Human development, mostly agriculture, has replaced nearly all of the original natural vegetation of the Ganges basin. More than 95% of the upper Gangetic Plain has been degraded or converted to agriculture or urban areas. Only one large block of relatively intact habitat remains, running along the Himalayan foothills and including Rajaji National Park, Jim Corbett National Park, and Dudhwa National Park. As recently as the 16th and 17th centuries the upper Gangetic Plain harboured impressive populations of wild Asian elephants (Elephas maximus), Bengal tigers (Panthera t. tigris), Indian rhinoceros (Rhinoceros unicornis), gaurs (Bos gaurus), barasinghas (Rucervus duvaucelii), sloth bears (Melursus ursinus) and Indian lions (Panthera leo leo). In the 21st century there are few large wild animals, mostly deer, wild boars, wildcats, and small numbers of Indian wolves, golden jackals, and red and Bengal foxes. Bengal tigers survive only in the Sundarbans area of the Ganges Delta. The Sundarbands freshwater swamp ecoregion, however, is nearly extinct. Threatened mammals in the upper Gangetic Plain include the tiger, elephant, sloth bear, and four-horned antelope (Tetracerus quadricornis).
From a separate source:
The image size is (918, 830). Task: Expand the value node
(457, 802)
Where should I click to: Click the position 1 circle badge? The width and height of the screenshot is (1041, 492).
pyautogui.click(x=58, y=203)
Many types of birds are found throughout the basin, such as myna, Psittacula parakeets, crows, kites, partridges, and fowls. Ducks and snipes migrate across the Himalayas during the winter, attracted in large numbers to wetland areas. There are no endemic birds in the upper Gangetic Plain. The great Indian bustard (Ardeotis nigriceps) and lesser florican (Sypheotides indicus) are considered globally threatened.
The natural forest of the upper Gangetic Plain has been so thoroughly eliminated it is difficult to assign a natural vegetation type with certainty. There are a few small patches of forest left, and they suggest that much of the upper plains may have supported a tropical moist deciduous forest with sal (Shorea robusta) as a climax species.
A similar situation is found in the lower Gangetic Plain, which includes the lower Brahmaputra River. The lower plains contain more open forests, which tend to be dominated by Bombax ceiba in association with Albizzia procera, Duabanga grandiflora, and Sterculia vilosa. There are early seral forest communities that would eventually become dominated by the climax species sal (Shorea robusta) if forest succession was allowed to proceed. In most places forests fail to reach climax conditions due to human causes. The forests of the lower Gangetic Plain, despite thousands of years of human settlement, remained largely intact until the early 20th century. Today only about 3% of the ecoregion is under natural forest and only one large block, south of Varanasi, remains. There are over forty protected areas in the ecoregion, but over half of these are less than 100 square kilometres (39 sq mi). The fauna of the lower Gangetic Plain is similar to the upper plains, with the addition of a number of other species such as the smooth-coated otter (Lutrogale perspicillata) and the large Indian civet (Viverra zibetha).